豹変彼氏~ドラマティックに愛されて~


「何がひどい?」
光恵は自分の作品をけなされたのかと思って、思わず眉間に皺を寄せた。


「ひどいよ、ひどい!」
小デブはまるでだだっ子のように、足踏みをした。


「なんで、俺を脱がせる!?」
孝志は光恵の前にページを開いて置き、ふっくらした指でぽんぽん叩いた。


「ああ、これ……」
光恵は思わずにやりと笑った。
三池も隣で笑っている。


「だって、孝志が脱ぐと女の子が喜ぶから。
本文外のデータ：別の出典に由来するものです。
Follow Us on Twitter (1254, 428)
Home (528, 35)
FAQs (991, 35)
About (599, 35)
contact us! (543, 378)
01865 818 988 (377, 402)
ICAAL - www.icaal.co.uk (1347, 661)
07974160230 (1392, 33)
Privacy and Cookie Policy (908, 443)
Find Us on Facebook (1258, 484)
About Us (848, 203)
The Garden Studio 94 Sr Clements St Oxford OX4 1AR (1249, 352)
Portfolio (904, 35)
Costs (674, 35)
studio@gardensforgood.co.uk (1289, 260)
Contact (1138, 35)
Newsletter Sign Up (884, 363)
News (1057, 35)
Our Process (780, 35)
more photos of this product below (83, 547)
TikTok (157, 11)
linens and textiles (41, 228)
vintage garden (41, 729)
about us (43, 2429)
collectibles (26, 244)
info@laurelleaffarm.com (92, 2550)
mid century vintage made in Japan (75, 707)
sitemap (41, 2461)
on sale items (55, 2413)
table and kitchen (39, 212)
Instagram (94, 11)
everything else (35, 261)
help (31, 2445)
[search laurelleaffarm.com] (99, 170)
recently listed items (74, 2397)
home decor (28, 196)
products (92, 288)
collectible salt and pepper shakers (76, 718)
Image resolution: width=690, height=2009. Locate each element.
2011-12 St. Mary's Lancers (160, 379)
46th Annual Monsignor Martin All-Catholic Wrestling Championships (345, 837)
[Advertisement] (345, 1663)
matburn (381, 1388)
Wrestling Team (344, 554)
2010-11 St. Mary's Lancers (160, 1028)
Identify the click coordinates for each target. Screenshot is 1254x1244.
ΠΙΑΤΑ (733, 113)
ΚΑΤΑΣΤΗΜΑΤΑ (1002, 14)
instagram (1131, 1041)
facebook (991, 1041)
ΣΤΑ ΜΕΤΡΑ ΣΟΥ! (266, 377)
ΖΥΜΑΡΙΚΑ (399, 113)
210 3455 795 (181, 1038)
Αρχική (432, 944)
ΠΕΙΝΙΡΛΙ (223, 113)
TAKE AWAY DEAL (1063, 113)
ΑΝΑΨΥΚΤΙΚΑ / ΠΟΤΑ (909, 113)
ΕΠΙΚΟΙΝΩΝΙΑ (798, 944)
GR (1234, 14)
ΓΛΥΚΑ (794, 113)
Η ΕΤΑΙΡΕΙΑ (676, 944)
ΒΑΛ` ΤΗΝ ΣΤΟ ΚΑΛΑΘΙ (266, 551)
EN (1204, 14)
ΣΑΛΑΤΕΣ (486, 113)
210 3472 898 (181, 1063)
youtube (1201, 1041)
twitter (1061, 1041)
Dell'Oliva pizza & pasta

サービスタイム」
光恵がそう言うと、孝志は絶望的な顔をした。
Tシャツをめくって自分のお腹を見せる。


まるでお餅のように柔らかなお肉が、デニムの上に乗っかっていた。


「今、俺、コレなんだよ! どうしたらいい?」


光恵はこみ上げる笑いを堪えながら「鍛えたら?」と冷たく言い放った。
三池も「あたりまえ」と付け加える。


「そのお腹が六つに割れるくらいが理想よ」
「そんなの無理だよ! どこのボディビルダー!?」
「まだ一ヶ月半あるから、大丈夫だって」
「えええ! どうしたらいいんだよ、もう」
「ここ、見せ場だから、そのぽよぽよしたお腹は絶対になんとかしてね」


光恵がそう言いきると、孝志はがっくりと肩を落とした。